Once a problem has been solved, there are various ways of playing around with it. One can be simply to look for another solution.
When a problem involves numbers, tweaking the numbers can tease out interesting patterns. For example, problem 1550.22, about dogs and ducks, states: If a certain number of dogs and ducks have 30 heads and 100 feet, how many of each are there?
In solving the problem, we can note that if all 30 animals were ducks, we'd have only 60 feet. Replacing a duck with a dog adds two feet to the total. We need to add 40 feet, so we try replacing 20 ducks with dogs, giving us 20 dogs and 10 ducks. 20 $\times$ 4 $+$ 10 $\times$ 2 $=$ 100, so we're right: 20 dogs and 10 ducks.

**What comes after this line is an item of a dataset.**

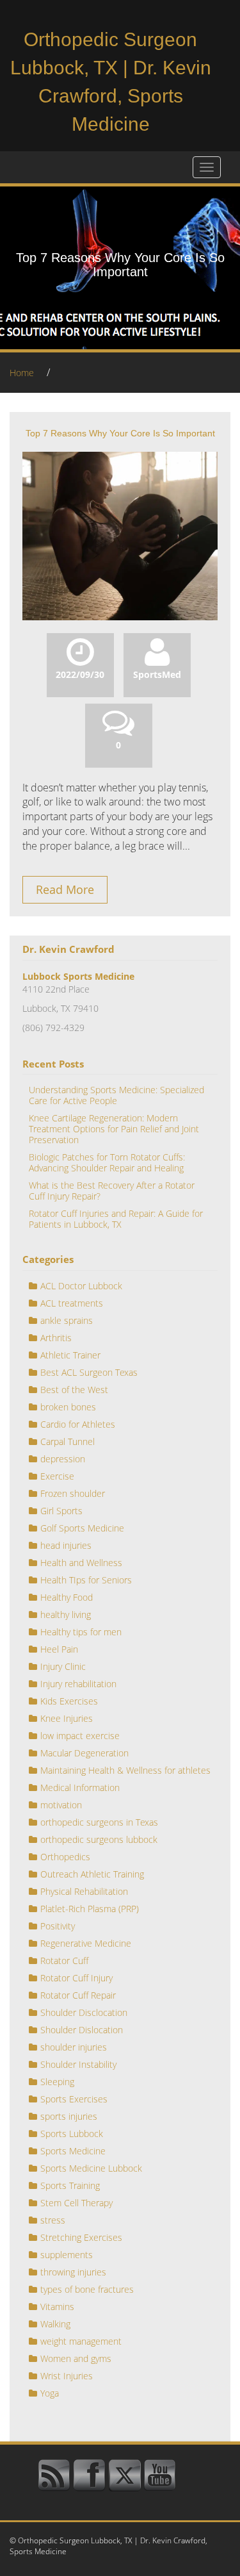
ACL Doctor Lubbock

But now that we have solved the problem and are enjoying our success, what if we tweak the numbers? What if there aren't 30 animals, but 32? Can we still get 100 feet? Or what if there aren't 100 feet – what if there are 106? Can 30 animals have 106 feet? What if there are definitely 20 dogs but a variable number of geese? How many feet are possible then? And so on. Relationships among the numbers become evident – little formulas emerge.
The what-if-not strategy is fully presented in the excellent book, The Art of Problem Posing, by Stephen Brown and Marion Walter, published by the Franklin Press.
Finally, it is often worth seeing if one's several solutions to a problem can be generalized into a formula.